According to the Herald, TikTok wasn’t waiting for consent to be given before gathering data on web users. But given that most of us don’t read any of the related terms of service or privacy policies, or if we did, understand the dense legalese they deploy to outline how our data is exploited, no meaningful consent is ever likely to be given anyway. In this instance TikTok has, apparently, just not bothered with the façade of it all.
To be clear, if TikTok has done as the Herald describes, it is quite possibly illegal. But it’s also the type of ethical arbitrage that we’ve come to expect from big tech ‘disruptors’. From ByteDance’s point of view, if consumers are already so inured to the invasive practices of surveillance capitalism, what’s the harm in pushing a few more ethically dubious growth hacking tricks on them, as long as it maximises user acquisition? In the cut-throat competition for online attention, it’s almost always worth it to ask for forgiveness rather than permission.

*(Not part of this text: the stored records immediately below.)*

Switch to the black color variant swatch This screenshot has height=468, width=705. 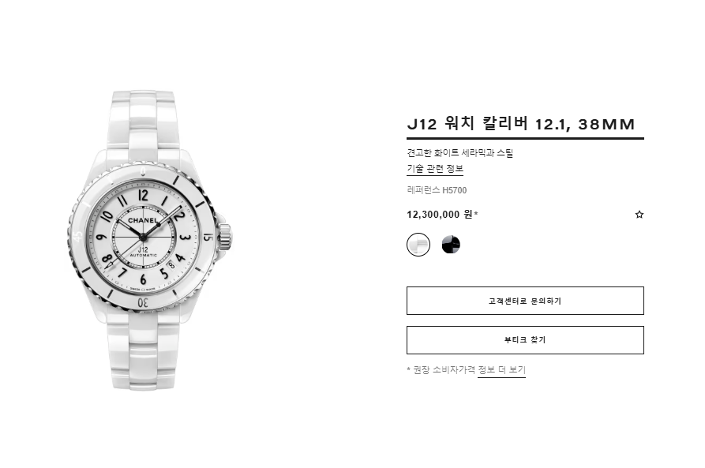(451, 245)
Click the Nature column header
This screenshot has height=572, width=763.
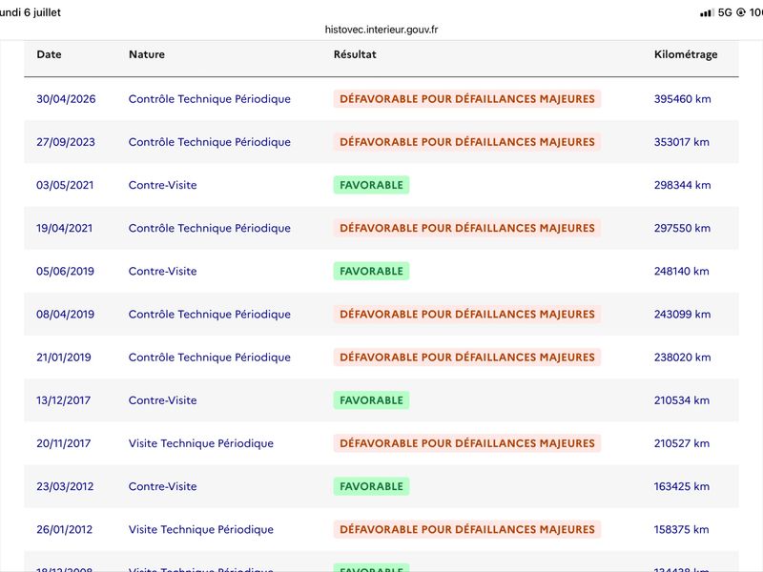tap(147, 54)
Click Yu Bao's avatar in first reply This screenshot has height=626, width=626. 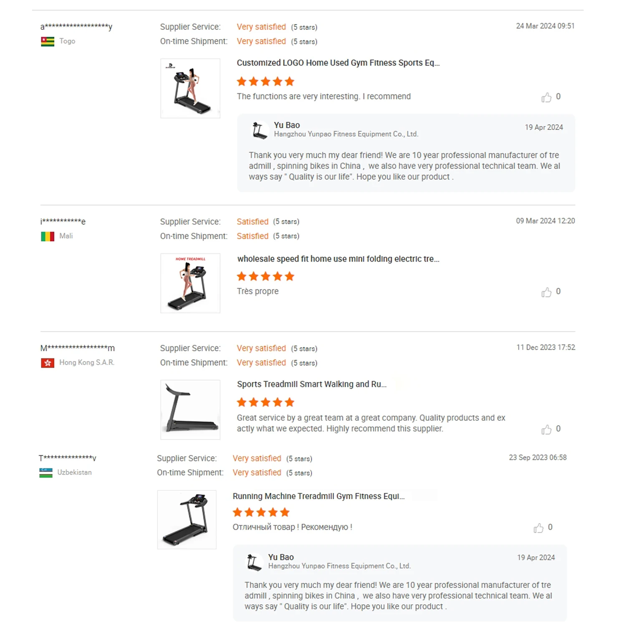[x=260, y=130]
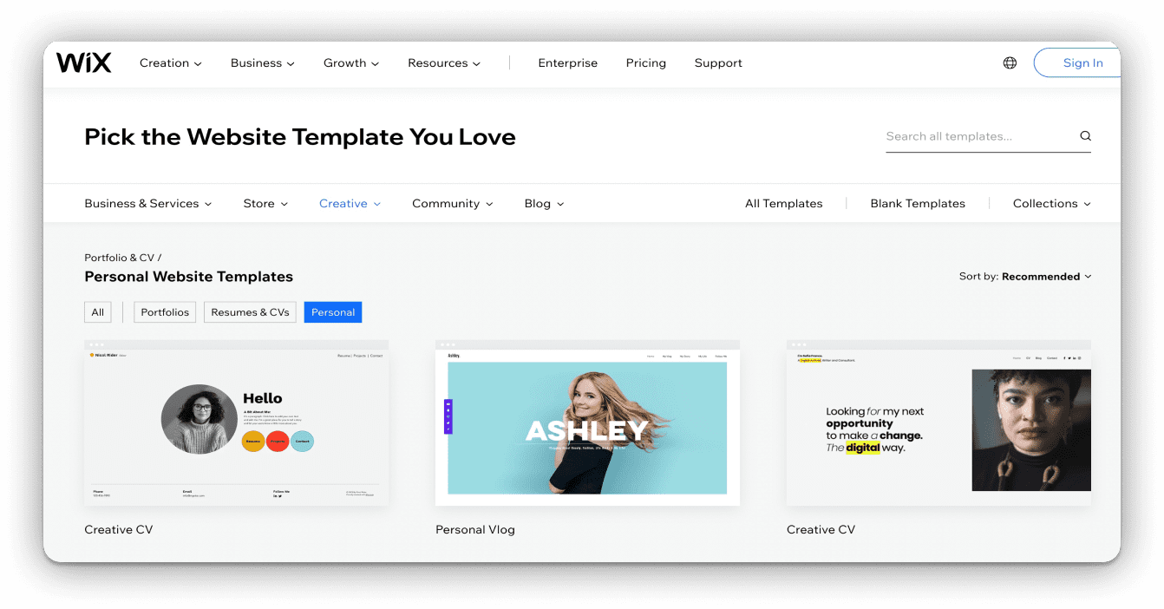1164x609 pixels.
Task: Select the All templates filter chip
Action: 97,311
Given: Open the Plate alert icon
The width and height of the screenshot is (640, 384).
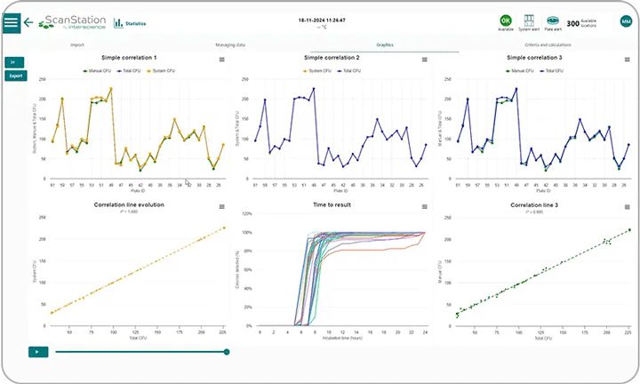Looking at the screenshot, I should coord(553,20).
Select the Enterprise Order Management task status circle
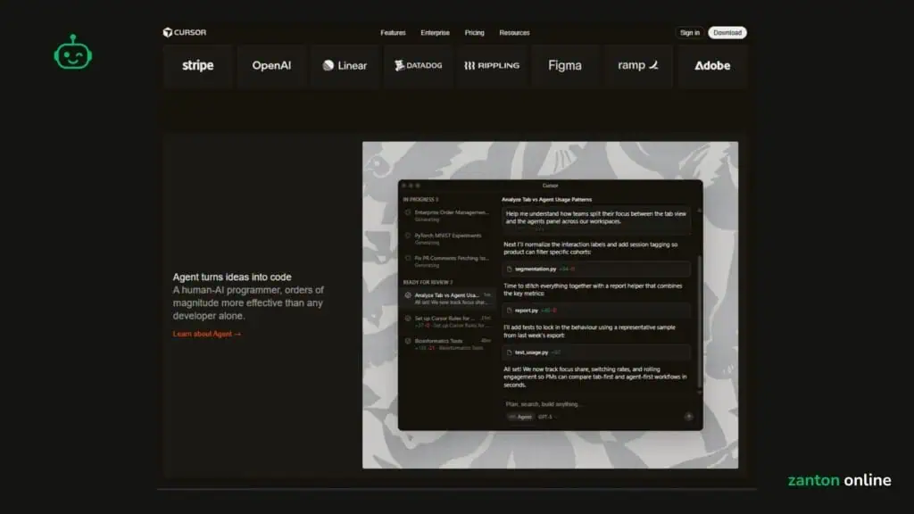Screen dimensions: 914x514 (x=408, y=213)
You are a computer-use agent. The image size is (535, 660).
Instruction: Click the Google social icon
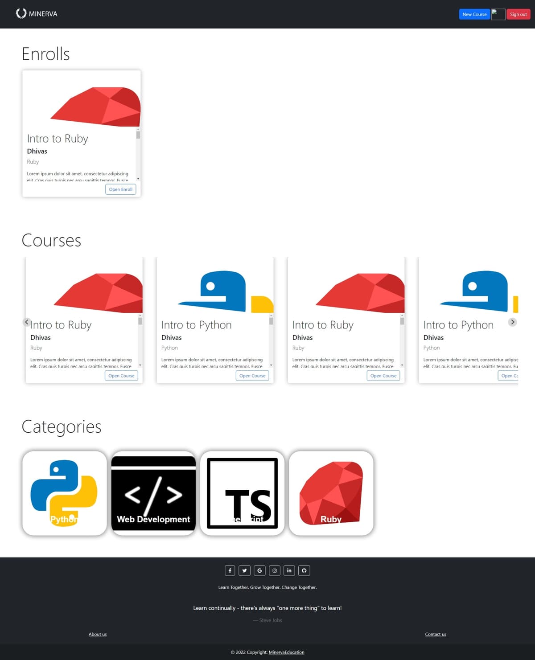point(259,570)
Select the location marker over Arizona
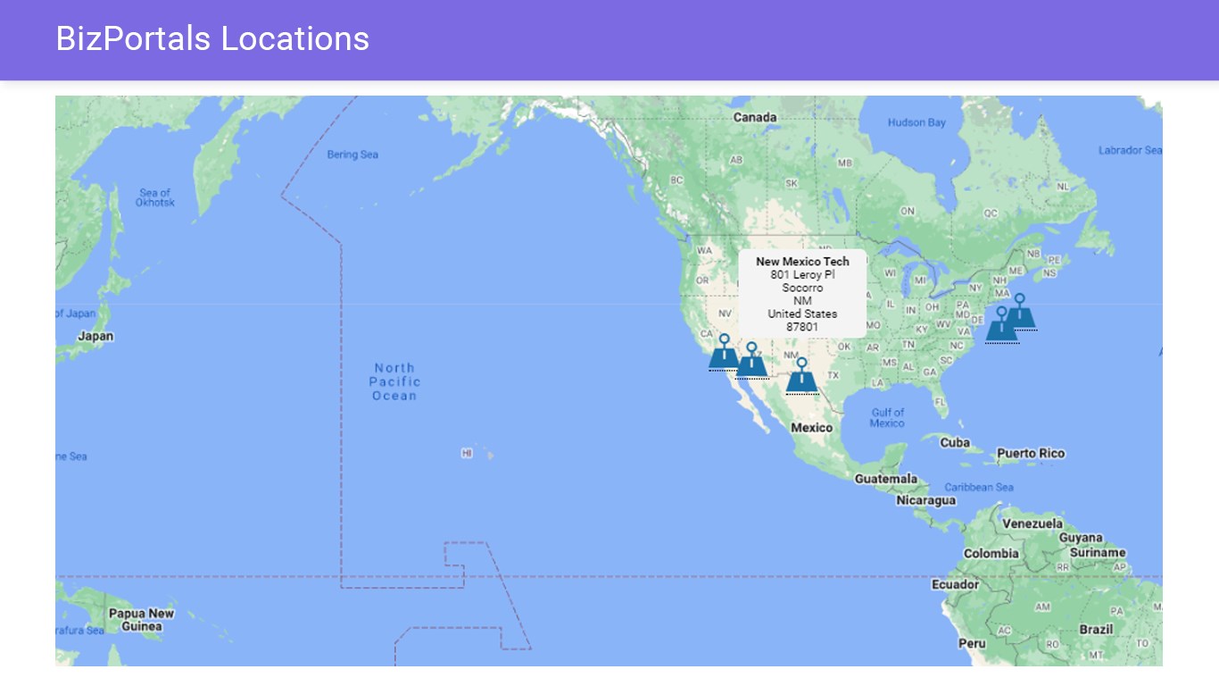This screenshot has width=1219, height=686. point(751,363)
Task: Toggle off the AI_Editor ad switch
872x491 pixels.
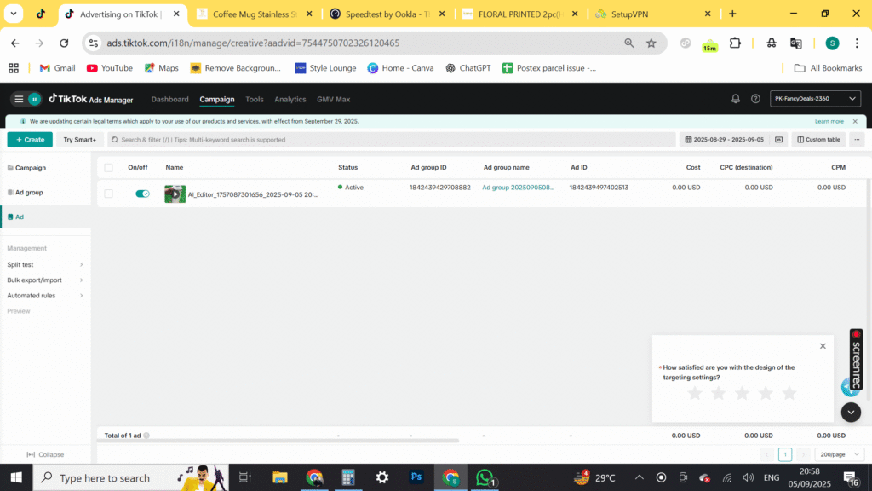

Of course, there is a clear difference between Meta and Google’s data gathering operations and TikTok’s. The data TikTok gathers is accessible by their engineers in the People’s Republic of China, and can therefore easily be accessed by the PRC’s intelligence services. We might not mind being targeted by a vacuum cleaner brand, but we should be concerned when a one-party state can access a steady stream of our personal information.
Unfortunately, there are no easy answers. Even if, overnight, TikTok were forced to sell to a non-Chinese entity, we wouldn’t be truly solving the problem. The private data of Australian citizens would continue to be exfiltrated to China. We’ve seen this show before. In 2019, the Committee on Foreign Investment in the United States (CFIUS) forced a Chinese company, Beijing Kunlun Tech, to sell the gay-dating app Grindr, apparently on national security grounds. But as ASPI fellow Tom Uren has noted, that didn’t stop a small publication in the US from cross referencing Grindr user data it had acquired with the ‘pattern of life’ details of a Catholic priest to out him as gay a couple of years later. If a tiny Catholic publication can do that, you’d better believe China’s Ministry of State Security can too.
The fact is the way we deal with privacy is fundamentally broken. The business models that support the way we’ve become accustomed to use the internet have set a standard that makes it nearly impossible for consumers or governments to prevent data exfiltration to China and anywhere else, for that matter. When the regulators are too timid and the laws are not fit for purpose, it’s no wonder that consumers have become so apathetic.
Dealing with the national security risks posed by TikTok should be seen as an opportunity to create credible standards for all social media companies, no matter what their country of origin is. New laws should be designed to better safeguard individuals by restricting the collection, utilisation, and exportation of data, even when user ‘consent’ is granted. When it comes to national security, it shouldn’t fall on individuals to read the fine print.